We will use the number of moles of the limiting reactant (O₂) to find out the number of moles of the products formed (NO and H₂O). According to the balanced equation, 5 moles of O₂ react to form 4 moles of NO and 6 moles of H₂O. Number of moles of NO formed: \(= \frac {4 \thinspace moles \thinspace NO}{5 \thinspace moles \thinspace O_2} \times 0.07813 \thinspace moles \thinspace O_2 = 0.06250 \thinspace moles \thinspace NO\) Number of moles of H₂O formed: \(= \frac {6 \thinspace moles \thinspace H_2O}{5 \thinspace moles \thinspace O_2} \times 0.07813 \thinspace moles \thinspace O_2 = 0.09375 \thinspace moles \thinspace H_2O\) Now, multiply these values by their respective molar masses to find the mass of the formed products: Mass of NO formed: \(= 0.06250 \thinspace moles \thinspace NO \times \frac {30.01 \thinspace g}{1 \thinspace mol} = 1.875 \thinspace g \thinspace NO\) Mass of H₂O formed: \(= 0.09375 \thinspace moles \thinspace H_2O \times \frac {18.02 \thinspace g}{1 \thinspace mol} = 1.689 \thinspace g \thinspace H_2O\)

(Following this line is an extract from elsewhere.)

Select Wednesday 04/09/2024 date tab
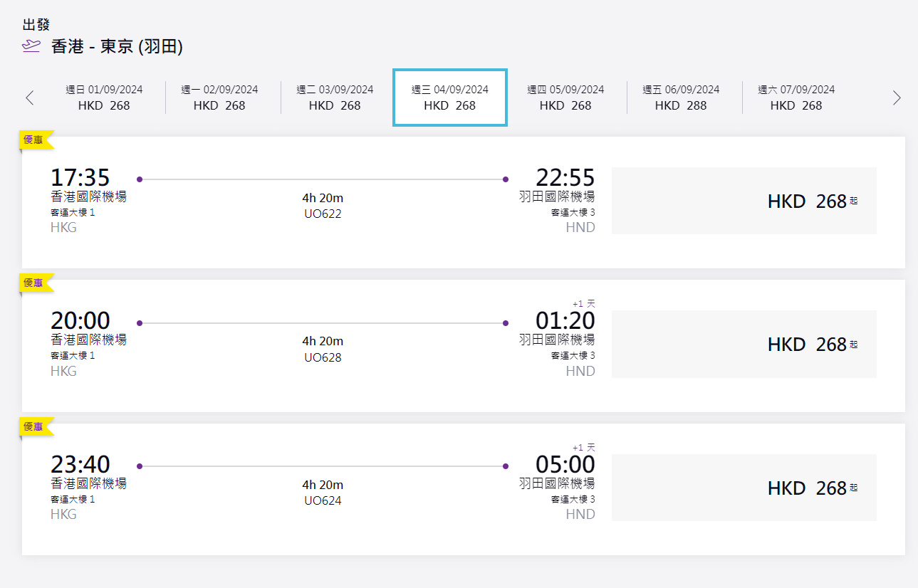Screen dimensions: 918x588 450,98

We know that O₂ is the limiting reactant, and thus, it will be completely consumed. We will now calculate how many moles of NH₃ were consumed during this reaction: Number of moles of NH₃ consumed: \(= \frac {4 \thinspace moles \thinspace NH_3}{5 \thinspace moles \thinspace O_2} \times 0.07813 \thinspace moles \thinspace O_2 = 0.06250 \thinspace moles \thinspace NH_3\) Now, we will find the number of moles of NH₃ remaining: Number of moles of NH₃ remaining: \(= 0.1174 \thinspace moles \thinspace NH_3 - 0.06250 \thinspace moles \thinspace NH_3 = 0.05490 \thinspace moles \thinspace NH_3\) Finally, we will calculate the mass of NH₃ remaining by multiplying it with the molar mass of NH₃: Mass of NH₃ remaining: \(= 0.05490 \thinspace moles \thinspace NH_3 \times \frac {17.03 \thinspace g}{1 \thinspace mol} = 0.935 \thinspace g \thinspace NH_3\)

According to the law of conservation of mass, the total mass of reactants should equal the total mass of products and unreacted excess reactant: Mass of reactants: \(= 2.00 \thinspace g \thinspace NH_3 + 2.50 \thinspace g \thinspace O_2 = 4.50 \thinspace g\) Add the masses of formed products NO and H₂O, and unreacted NH₃: Mass of products and remaining excess reactant: \(= 1.875 \thinspace g \thinspace NO + 1.689 \thinspace g \thinspace H_2O + 0.935 \thinspace g \thinspace NH_3 = 4.50 \thinspace g\) Since the total mass of reactants equals the total mass of products and the excess reactant, our calculations are consistent with the law of conservation of mass.